Despite the sizable land resources available in Ghana, the country is yet to be self-reliant in its agricultural production as it currently imports food staples including rice and tomatoes.
The Asantehene bemoaned the country’s inability to produce some essential crops locally, as the youth hunt for white-collar jobs other than pursuing agriculture to boost the economy.
Otumfuo touted his involvement in farming with some of his sub-chiefs and encouraged the youth, traditional leaders and even government officials to venture into farming.
“The youth nowadays prefers chasing after white-collar jobs. They prefer to stay in the offices and become directors of a particular business than to gather their tools and start a farm.
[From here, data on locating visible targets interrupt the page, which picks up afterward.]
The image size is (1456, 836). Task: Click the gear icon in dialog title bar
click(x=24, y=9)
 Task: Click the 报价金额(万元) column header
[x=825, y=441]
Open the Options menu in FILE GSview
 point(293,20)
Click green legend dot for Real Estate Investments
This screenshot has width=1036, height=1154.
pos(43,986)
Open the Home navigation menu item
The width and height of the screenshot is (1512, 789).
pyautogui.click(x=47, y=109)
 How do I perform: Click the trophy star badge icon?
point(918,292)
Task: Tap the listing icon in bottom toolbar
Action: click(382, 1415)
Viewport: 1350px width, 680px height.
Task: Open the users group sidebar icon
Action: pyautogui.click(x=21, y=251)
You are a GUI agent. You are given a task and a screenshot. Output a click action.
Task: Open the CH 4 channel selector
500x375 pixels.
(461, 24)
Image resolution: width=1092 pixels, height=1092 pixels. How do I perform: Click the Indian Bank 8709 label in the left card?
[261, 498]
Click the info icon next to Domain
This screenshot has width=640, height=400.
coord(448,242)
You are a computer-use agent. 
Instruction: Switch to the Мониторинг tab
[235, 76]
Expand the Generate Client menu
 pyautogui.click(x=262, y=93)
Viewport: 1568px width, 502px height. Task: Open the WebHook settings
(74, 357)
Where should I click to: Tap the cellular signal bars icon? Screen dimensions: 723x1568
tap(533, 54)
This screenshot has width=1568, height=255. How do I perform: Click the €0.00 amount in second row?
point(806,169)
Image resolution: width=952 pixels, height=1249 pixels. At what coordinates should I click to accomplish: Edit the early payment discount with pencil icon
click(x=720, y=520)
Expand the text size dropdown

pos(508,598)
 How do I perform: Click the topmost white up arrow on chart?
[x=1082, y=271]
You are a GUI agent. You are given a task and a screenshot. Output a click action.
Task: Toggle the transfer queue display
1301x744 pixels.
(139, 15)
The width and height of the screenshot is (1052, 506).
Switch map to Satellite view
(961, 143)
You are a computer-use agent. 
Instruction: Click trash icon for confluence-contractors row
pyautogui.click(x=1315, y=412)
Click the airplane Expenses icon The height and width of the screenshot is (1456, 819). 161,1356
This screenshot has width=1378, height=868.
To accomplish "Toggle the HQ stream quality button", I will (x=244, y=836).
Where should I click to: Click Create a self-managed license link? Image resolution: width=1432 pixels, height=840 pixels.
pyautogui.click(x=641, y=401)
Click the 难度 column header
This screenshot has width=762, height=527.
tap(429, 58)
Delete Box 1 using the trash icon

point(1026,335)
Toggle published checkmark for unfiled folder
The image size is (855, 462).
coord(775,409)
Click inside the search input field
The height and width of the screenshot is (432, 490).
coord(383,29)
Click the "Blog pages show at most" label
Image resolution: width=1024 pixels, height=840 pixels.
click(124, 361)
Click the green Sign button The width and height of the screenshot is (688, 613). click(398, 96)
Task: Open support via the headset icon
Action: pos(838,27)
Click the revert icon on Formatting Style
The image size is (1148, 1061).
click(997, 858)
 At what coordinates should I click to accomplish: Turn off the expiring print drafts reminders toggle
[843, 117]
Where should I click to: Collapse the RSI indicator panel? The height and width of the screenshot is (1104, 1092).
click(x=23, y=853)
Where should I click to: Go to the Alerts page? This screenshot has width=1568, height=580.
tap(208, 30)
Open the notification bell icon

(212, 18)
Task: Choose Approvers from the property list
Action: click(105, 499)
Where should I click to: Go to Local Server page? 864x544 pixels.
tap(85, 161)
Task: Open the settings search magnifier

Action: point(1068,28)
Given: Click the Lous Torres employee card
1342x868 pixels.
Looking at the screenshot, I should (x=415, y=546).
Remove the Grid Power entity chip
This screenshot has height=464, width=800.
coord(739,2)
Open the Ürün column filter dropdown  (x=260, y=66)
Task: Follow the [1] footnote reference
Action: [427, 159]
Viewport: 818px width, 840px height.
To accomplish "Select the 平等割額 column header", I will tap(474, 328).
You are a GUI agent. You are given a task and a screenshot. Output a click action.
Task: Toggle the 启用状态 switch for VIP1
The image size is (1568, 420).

“I have been involved in farming with Otuo Siriboe. When I wanted to begin my palm plantation at Ofoase, he contacted me. He and I planted palm trees. We’ve even planted mangoes at Nkoranza,” he said.
A delegation from the Juabeng Traditional Council, including the 2022 National Best Farmer, Nana Yaw Serebour, son of the chief of Juabeng, paid a courtesy visit to the Manhyia Palace.
The Asantehene, amazed at the achievement of Nana Yaw, admonished other traditional leaders to follow in the footsteps of the Akyempemhene to take up agriculture in providing a livelihood for their indigenes.
“Every stool has land allocated to it. But the chiefs prefer to stay in the cities than to farm on these lands. We should emulate this to build our country,” he said.
Nana Yaw Sarpong Serebour was adjudged the best national farmer at the 38th Farmers’ Day Celebration for his extensive production in both mixed crop and livestock farming.
With current technological advancements in farming, the 43-year-old mechanical engineer reiterated the urgency for the youth to be involved in farming.
“With technological advancement, farming is no longer the cutlass and hoe method that we used to know. It’s not small-scale farming anymore.
“Farming has really advanced where you can do a lot of things with technology. It’s good for the youth, with the education that they have to get themselves involved and phase out the aged. Without agriculture, as a nation, we can’t survive,” he said.